Staffing and budget decisions at a Portuguese port authority ride on next year's container volumes. You build monthly forecasts accurate enough for those calls and explainable enough that the operations director can defend them to the port commission.
The discipline skills: testing stationarity with ADF tests, decomposing seasonal patterns, fitting ARIMA and SARIMAX models with statsmodels, producing prediction intervals instead of point forecasts, and comparing model performance against a seasonal naive baseline.
The AI-direction lesson: random train/test splitting on time series data is AI's most destructive default in data science -- and this is the project where it matters most. AI will produce forecasts that look good with convincing accuracy numbers, but if validation used random splits, every number is meaningless. You also write your first skill file and configure your first hooks -- infrastructure that makes temporal discipline automatic rather than something you remember to enforce. The skill encodes the verification workflow as a reusable procedure; the hook makes temporal discipline automatic so AI cannot skip it, even when you forget to check.
Your Role
You deliver forecasts with prediction intervals, not point estimates. This is the first project working with time series data, and you also write infrastructure -- skills and hooks -- that makes analytical discipline automatic rather than something you remember each session.
What's New
Last time, you deepened the causal validation for Gabriela's loyalty program -- sensitivity analysis, delegated review through a custom agent, cross-tool verification with Codex CLI. The analytical terrain was familiar; the infrastructure was new.

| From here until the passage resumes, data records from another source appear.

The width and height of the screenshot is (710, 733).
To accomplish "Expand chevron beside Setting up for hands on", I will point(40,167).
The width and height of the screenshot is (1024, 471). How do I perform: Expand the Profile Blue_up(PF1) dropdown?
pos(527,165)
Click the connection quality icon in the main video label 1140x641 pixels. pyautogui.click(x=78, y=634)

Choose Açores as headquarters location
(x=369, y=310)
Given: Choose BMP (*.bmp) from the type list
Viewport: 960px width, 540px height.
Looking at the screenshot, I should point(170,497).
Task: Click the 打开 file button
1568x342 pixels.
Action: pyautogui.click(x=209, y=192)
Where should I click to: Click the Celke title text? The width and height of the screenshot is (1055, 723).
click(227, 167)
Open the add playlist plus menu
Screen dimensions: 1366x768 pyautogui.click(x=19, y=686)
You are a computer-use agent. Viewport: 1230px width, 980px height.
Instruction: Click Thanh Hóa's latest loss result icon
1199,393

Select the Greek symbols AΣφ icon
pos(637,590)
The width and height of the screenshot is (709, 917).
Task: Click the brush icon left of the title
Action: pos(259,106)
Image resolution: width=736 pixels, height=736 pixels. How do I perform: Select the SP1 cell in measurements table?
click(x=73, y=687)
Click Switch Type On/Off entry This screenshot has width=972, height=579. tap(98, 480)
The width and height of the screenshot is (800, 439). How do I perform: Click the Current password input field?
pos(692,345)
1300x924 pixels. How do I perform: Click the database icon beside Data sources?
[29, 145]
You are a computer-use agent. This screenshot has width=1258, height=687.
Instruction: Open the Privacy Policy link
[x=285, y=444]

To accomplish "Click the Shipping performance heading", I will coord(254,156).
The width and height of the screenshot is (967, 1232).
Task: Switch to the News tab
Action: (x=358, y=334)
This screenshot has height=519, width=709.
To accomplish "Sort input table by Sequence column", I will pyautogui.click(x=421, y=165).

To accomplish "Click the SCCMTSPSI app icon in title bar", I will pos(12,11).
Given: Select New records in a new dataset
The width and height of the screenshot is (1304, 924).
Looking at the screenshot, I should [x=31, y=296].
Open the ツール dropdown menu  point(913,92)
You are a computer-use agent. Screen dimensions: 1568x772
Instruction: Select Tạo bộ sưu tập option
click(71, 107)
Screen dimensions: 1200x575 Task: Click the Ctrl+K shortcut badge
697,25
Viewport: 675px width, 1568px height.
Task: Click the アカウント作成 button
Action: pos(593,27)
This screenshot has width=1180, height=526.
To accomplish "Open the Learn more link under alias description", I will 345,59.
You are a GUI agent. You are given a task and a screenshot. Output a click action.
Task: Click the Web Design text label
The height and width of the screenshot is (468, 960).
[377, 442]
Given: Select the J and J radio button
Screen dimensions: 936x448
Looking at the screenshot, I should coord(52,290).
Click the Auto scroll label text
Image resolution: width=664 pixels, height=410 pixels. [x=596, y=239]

This time, the analytical terrain is unfamiliar. Time series is where AI's default behavior is most destructive -- random train/test splitting on temporal data produces fictional accuracy that looks impressive but predicts nothing. Stationarity must be tested before any model is fit. Seasonal patterns must be decomposed before model specification. Prediction intervals replace point forecasts.
The hard part is temporal discipline. AI will produce forecasts that look good, and the accuracy numbers will be convincing. But if the validation used random splits instead of temporal splits, every number is meaningless.
Tools
- Python 3.11+ via your conda "ds" environment
- Jupyter Notebook for the analysis
- pandas for data handling
- statsmodels -- familiar library, new methods: ARIMA, SARIMAX, ADF test, seasonal decomposition
- scipy for statistical analysis
- matplotlib / seaborn for visualization
- DuckDB and DuckDB MCP server (carry-forward, available if needed)
- Claude Code -- skills and hooks are new features of an existing tool
- Git / GitHub for version control
Materials
You receive:
- Eight years of monthly container volumes by trade lane
- Economic indicator data (GDP, trade indices, fuel prices)
- A data dictionary
- A methodology page from the port's previous forecasting consultancy (reviewed in Unit 4)
- A project CLAUDE.md
No methodology templates, no analysis specifications, no model configuration guides.